● **WORK INSTRUCTIONS**:
Your task is to write out the full listing once more, exactly.

● **RECORDS FOR THE TASK**:
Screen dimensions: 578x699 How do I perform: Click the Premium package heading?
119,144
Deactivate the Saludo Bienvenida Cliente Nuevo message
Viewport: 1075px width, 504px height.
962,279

● **RESPONSE TO THE EXERCISE**:
Screen dimensions: 578x699 How do I perform: Click the Premium package heading?
119,144
Deactivate the Saludo Bienvenida Cliente Nuevo message
Viewport: 1075px width, 504px height.
962,279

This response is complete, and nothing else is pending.